Print the line containing "At what coordinates should I click to accomplish: Open" and every line after it exactly as written, through the end of the records.

Pixel coordinate grounding data
Start of Block

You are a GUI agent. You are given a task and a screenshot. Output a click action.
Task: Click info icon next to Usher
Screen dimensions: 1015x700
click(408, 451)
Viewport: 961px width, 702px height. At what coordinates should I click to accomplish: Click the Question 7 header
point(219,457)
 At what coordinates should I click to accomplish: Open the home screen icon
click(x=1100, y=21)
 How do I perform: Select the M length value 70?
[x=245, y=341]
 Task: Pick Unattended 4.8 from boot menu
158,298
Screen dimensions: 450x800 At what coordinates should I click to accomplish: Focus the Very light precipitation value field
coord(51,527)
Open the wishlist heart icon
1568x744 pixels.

End of Block

## Solution for this task
 At what coordinates should I click to accomplish: Open the home screen icon
click(x=1100, y=21)
 How do I perform: Select the M length value 70?
[x=245, y=341]
 Task: Pick Unattended 4.8 from boot menu
158,298
Screen dimensions: 450x800 At what coordinates should I click to accomplish: Focus the Very light precipitation value field
coord(51,527)
Open the wishlist heart icon
1568x744 pixels.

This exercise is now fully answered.